The root cause of Ho Chi Minh City's growth slowdown is that localities are not given enough power, according to Dr. Nguyen Dinh Cung.
Assessing the growth of Ho Chi Minh City, Dr. Nguyen Dinh Cung, former Director of the Central Institute for Economic Management, said the locality mainly relies on existing advantages, without new added value.
"HCMC is rapidly falling into the middle-income trap," Mr. Cung said at the consultation workshop on HCMC planning for the 2021-2030 period, with a vision to 2050, on the morning of February 28.
Dr. Nguyen Dinh Cung, former Director of the Central Institute for Economic Management. Photo: Contributor
The “middle income trap” is a situation where an economy reaches a certain level of average income and then stagnates there, unable to cross the threshold to become richer. In the case of Ho Chi Minh City, Mr. Cung said, the city is facing a number of problems such as the next generation of industries not developing strongly enough, large enough to replace the first generation (largely labor-intensive) while having to industrialize and modernize. Modern, high value-added service industries have not appeared quickly enough.
He analyzed that in fact, the city has enough potential and conditions to aim for higher growth targets and scenarios, but is stuck because it does not have the right policies and institutions.
"The root cause is that Ho Chi Minh City has not been given enough power and autonomy to have new thinking with a large enough space for specific policies and institutions in building an apparatus, a team of leaders and civil servants with enough capacity to build, implement, and resolve requirements and conflicts in socio-economic development," Mr. Cung acknowledged.
Ho Chi Minh City Chairman Phan Van Mai acknowledged this problem when he said that the model and institutions are the local bottlenecks. Mr. Mai, in some previous meetings, also said that Ho Chi Minh City itself only needs mechanisms, not money.
In addition, Mr. Nguyen Dinh Cung suggested that it is necessary to boost investment in development for Ho Chi Minh City because the current spending level is too low. According to him, for many years, Ho Chi Minh City has lost too much budget revenue but in return, there are no suitable mechanisms, policies, and tools that are attractive enough to mobilize social resources. "Recently, Ho Chi Minh City has Resolution 98 but it is only halfway through the spring," Mr. Cung said.
Architect Ngo Viet Nam Son also raised the issue of the necessity of increasing the city's retained budget regulation rate (currently 21%) in the context of the huge capital demand for local development investment.
"HCMC does not ask for the entire amount, but only needs seed capital. Urban development associated with public transport - TOD requires billions of USD, but if done well, when put into operation, the city will have a source of revenue to pay back to the budget," said Mr. Son.

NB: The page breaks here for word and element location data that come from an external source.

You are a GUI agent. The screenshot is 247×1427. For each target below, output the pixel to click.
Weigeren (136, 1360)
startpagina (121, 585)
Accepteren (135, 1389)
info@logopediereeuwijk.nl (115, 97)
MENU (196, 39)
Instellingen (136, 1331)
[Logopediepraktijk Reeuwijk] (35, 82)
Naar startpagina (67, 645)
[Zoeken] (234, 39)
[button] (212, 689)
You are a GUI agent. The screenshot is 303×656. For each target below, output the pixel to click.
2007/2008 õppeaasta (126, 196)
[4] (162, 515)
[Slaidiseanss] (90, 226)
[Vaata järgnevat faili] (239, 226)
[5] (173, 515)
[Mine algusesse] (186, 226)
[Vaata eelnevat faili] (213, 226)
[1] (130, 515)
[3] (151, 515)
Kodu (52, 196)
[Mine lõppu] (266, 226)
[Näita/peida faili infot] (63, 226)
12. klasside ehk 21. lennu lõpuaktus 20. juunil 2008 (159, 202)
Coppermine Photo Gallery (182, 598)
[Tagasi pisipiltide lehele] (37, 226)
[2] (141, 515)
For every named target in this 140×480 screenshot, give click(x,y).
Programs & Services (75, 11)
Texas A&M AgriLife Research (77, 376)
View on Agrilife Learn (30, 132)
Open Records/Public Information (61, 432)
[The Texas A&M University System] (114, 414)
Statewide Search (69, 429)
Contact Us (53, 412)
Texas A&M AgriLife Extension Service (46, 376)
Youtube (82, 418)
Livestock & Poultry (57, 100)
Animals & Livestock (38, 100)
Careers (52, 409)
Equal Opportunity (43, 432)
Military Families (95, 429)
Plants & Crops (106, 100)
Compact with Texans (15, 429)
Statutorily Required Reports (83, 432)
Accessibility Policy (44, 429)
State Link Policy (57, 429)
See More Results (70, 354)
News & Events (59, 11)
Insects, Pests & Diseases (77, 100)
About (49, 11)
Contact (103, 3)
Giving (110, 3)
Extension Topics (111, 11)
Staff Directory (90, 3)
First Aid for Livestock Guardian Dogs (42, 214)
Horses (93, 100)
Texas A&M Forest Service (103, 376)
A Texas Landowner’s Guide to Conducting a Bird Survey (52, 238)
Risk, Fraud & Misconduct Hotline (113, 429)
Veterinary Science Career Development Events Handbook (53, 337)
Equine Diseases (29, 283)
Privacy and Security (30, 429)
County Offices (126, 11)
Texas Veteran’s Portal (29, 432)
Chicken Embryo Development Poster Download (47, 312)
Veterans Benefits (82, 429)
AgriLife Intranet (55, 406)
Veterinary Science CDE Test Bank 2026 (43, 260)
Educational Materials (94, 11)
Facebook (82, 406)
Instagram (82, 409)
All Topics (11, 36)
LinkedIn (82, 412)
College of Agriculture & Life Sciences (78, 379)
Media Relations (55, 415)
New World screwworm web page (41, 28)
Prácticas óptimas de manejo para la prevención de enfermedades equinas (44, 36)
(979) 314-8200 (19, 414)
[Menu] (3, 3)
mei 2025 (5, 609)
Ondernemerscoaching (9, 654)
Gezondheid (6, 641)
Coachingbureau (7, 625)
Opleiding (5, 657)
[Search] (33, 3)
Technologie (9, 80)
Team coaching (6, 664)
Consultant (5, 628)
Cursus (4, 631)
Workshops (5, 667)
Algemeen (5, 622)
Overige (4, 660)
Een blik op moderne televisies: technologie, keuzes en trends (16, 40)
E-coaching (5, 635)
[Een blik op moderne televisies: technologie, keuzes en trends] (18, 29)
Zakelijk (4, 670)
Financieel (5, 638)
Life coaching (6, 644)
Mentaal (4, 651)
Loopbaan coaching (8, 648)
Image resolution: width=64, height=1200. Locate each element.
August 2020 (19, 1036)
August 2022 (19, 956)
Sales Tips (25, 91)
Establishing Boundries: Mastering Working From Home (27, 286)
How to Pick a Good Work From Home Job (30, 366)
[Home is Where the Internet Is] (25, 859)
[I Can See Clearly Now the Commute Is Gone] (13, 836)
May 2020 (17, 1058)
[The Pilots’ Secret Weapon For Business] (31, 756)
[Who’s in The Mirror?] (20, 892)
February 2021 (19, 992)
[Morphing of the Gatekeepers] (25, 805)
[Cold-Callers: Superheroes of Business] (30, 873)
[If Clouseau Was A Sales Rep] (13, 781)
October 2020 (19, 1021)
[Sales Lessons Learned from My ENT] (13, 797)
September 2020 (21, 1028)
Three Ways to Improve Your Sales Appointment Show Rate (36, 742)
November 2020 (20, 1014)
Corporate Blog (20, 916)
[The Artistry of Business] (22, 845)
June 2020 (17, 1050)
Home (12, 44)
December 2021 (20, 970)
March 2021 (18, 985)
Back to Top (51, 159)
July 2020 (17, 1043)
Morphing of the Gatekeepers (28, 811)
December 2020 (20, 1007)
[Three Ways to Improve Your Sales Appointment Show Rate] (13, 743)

This expert also believes that Ho Chi Minh City is taking the lead in doing "unprecedented" things and if successful, it will have great significance in replicating nationwide.
Ho Chi Minh City contributes nearly 20% of the country's GDP and 25% of the total budget revenue. According to the Minister of Planning and Investment Nguyen Chi Dung, this is a special urban area, a gateway connecting the region, and at the same time an economic locomotive with great influence. However, in recent times, Ho Chi Minh City has faced many challenges when many potentials, strengths and creative breakthroughs have not been effectively exploited; economic growth has not been commensurate with advantages; the role of a locomotive and leader is on the decline. Therefore, in the upcoming planning, the city needs to identify the focus, breakthroughs, and priority economic sectors to open up potentials and development drivers.